• **Things to do**
[1] Transcribe the StatsBomb notebook code, everything from "from tqdm import" down to "split=False, flatten_attrs=True)], ignore_index=True)".
[2] Pick up the StatsBomb scraping notebook where it stops and keep it going.

-------- Selected extract --------

In [43]:
import pandas as pd
import matplotlib.pyplot as plt

from sklearn.model_selection import train_test_split
from sklearn.preprocessing import StandardScaler

from sklearn.linear_model import LogisticRegression
from sklearn.linear_model import LinearRegression
from sklearn.tree import DecisionTreeClassifier

from sklearn.metrics import accuracy_score, precision_score, recall_score, f1_score
from sklearn.metrics import mean_absolute_error, root_mean_squared_error, r2_score
from sklearn.metrics import confusion_matrix, ConfusionMatrixDisplay

from tqdm import tqdm
import warnings

from statsbombpy import sb

In [None]:
# Scrape all events from all records in StatsBomb's open data and store then in a dataframe called all_events
warnings.filterwarnings("ignore")

all_events = pd.DataFrame()
for season in sb.competitions().iterrows():
    for match in tqdm(sb.matches(competition_id=season[1].iloc[0], season_id=season[1].iloc[1]).iterrows()):
        all_events = pd.concat([all_events, sb.events(match_id=match[1].iloc[0], split=False, flatten_attrs=True)], ignore_index=True)
    # Remove this line to scrape all seasons instead of just one
    break

4it [00:03,  1.13it/s]

In [None]:
for column in all_events.columns:
    print(column)

-------- Dataset section --------

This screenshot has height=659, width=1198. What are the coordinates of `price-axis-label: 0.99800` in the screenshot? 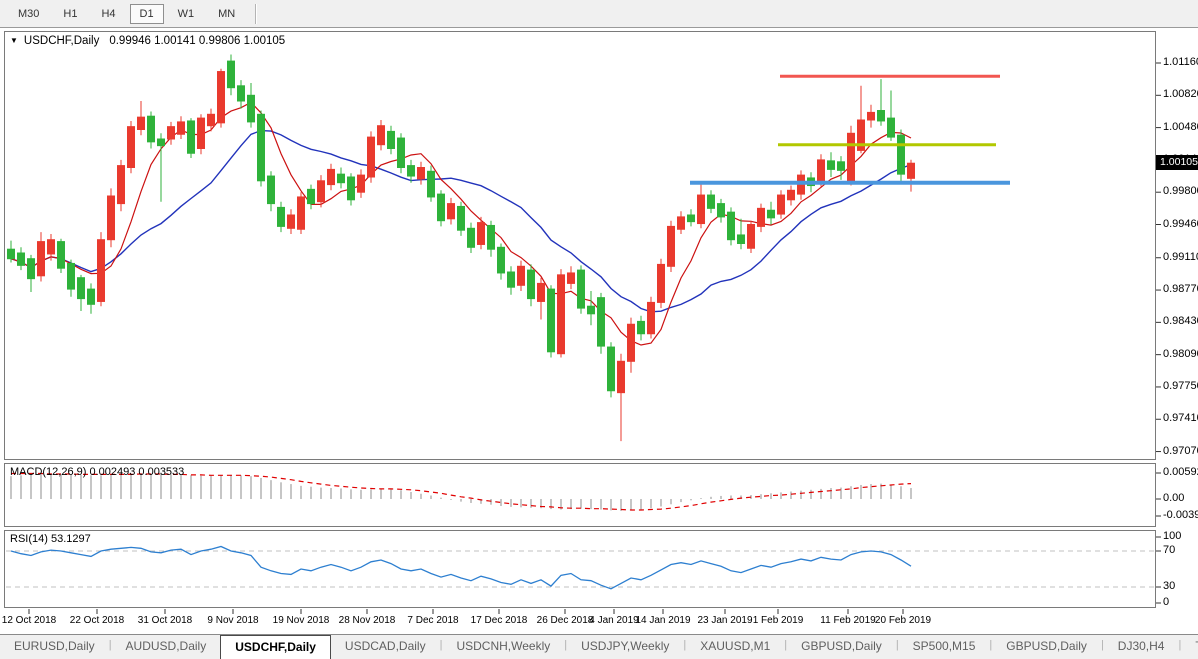 It's located at (1180, 192).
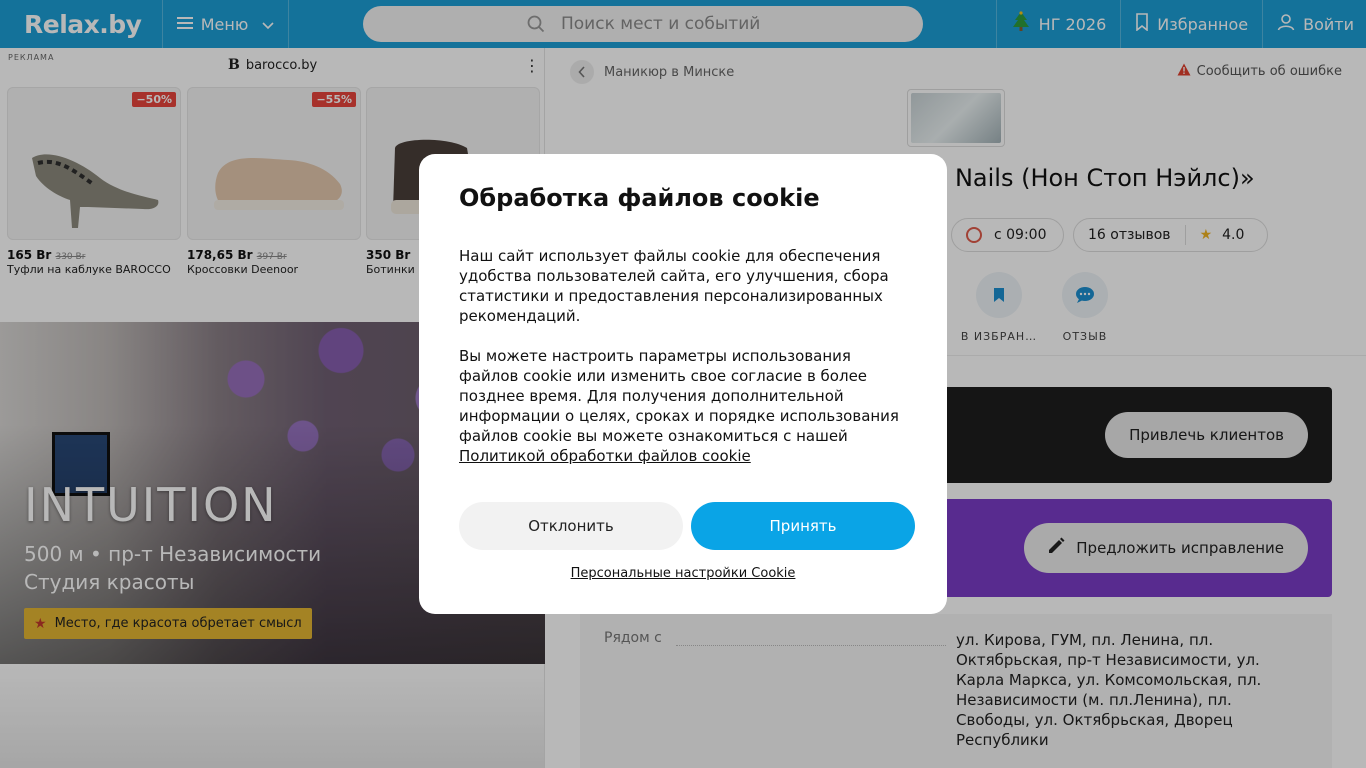  Describe the element at coordinates (683, 574) in the screenshot. I see `cookie-settings-link: Персональные настройки Cookie` at that location.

--------

• **Answers to this exercise**
[1]
from tqdm import tqdm
import warnings

from statsbombpy import sb

In [None]:
# Scrape all events from all records in StatsBomb's open data and store then in a dataframe called all_events
warnings.filterwarnings("ignore")

all_events = pd.DataFrame()
for season in sb.competitions().iterrows():
    for match in tqdm(sb.matches(competition_id=season[1].iloc[0], season_id=season[1].iloc[1]).iterrows()):
        all_events = pd.concat([all_events, sb.events(match_id=match[1].iloc[0], split=False, flatten_attrs=True)], ignore_index=True)

[2]
In [None]:
# Print all shots in the data
all_shots = all_events[all_events["shot_type"].notna()]

In [None]:
# extract relevant attributes from the all_shots dataframe
data = pd.DataFrame()
data["period"] = all_shots["period"]
data["minute"] = all_shots["minute"]
data["possession"] = all_shots["possession"]
data["play_pattern"] = all_shots["play_pattern"]
data["position"] = all_shots["position"]
data["location_x"] = all_shots["location"].apply(lambda x: x[0])
data["location_y"] = all_shots["location"].apply(lambda x: x[1])
data["duration"] = all_shots["duration"]
data["technique"] = all_shots["shot_technique"]
data["body_part"] = all_shots["shot_body_part"]
data["type"] = all_shots["shot_type"]
data["first_time"] = all_shots["shot_first_time"].fillna(False)
data["open_goal"] = all_shots["shot_open_goal"].fillna(False)
data["one_on_one"] = all_shots["shot_one_on_one"].fillna(False)
data["statsbomb_xg"] = all_shots["shot_statsbomb_xg"]

In [None]:
data

In [None]:
for column_name in ["play_pattern", "position", "technique", "body_part", "type", "first_time", "open_goal", "one_on_one"]:
    one_hot_encoded = pd.get_dummies(data[column_name], prefix=column_name)
    data = data.drop(column_name, axis=1)
    data = pd.concat([data, one_hot_encoded], axis=1)

In [None]:
data

In [None]:
data.shape

In [None]:
data.info()

In [None]:
data.nunique()

In [None]:
data["statsbomb_xg"].hist()

In [None]:
for threshold in range(1, 10, 1):
    X = data.drop("statsbomb_xg", axis=1)

    Y = data["statsbomb_xg"]
    # threshold = 0.5
    Y = Y.apply(lambda x: x > (threshold/10))

    scaler = StandardScaler().fit(X)
    X = scaler.transform(X)

    X_train, X_val_test, y_train, y_val_test = train_test_split(X, Y, test_size=0.4, random_state=20)
    X_val, X_test, y_val, y_test = train_test_split(X_val_test, y_val_test, test_size=0.5, random_state=20)

    clf = DecisionTreeClassifier()
    clf.fit(X_train, y_train)
    y_pred = clf.predict(X_test)

    cm = confusion_matrix(y_test, y_pred)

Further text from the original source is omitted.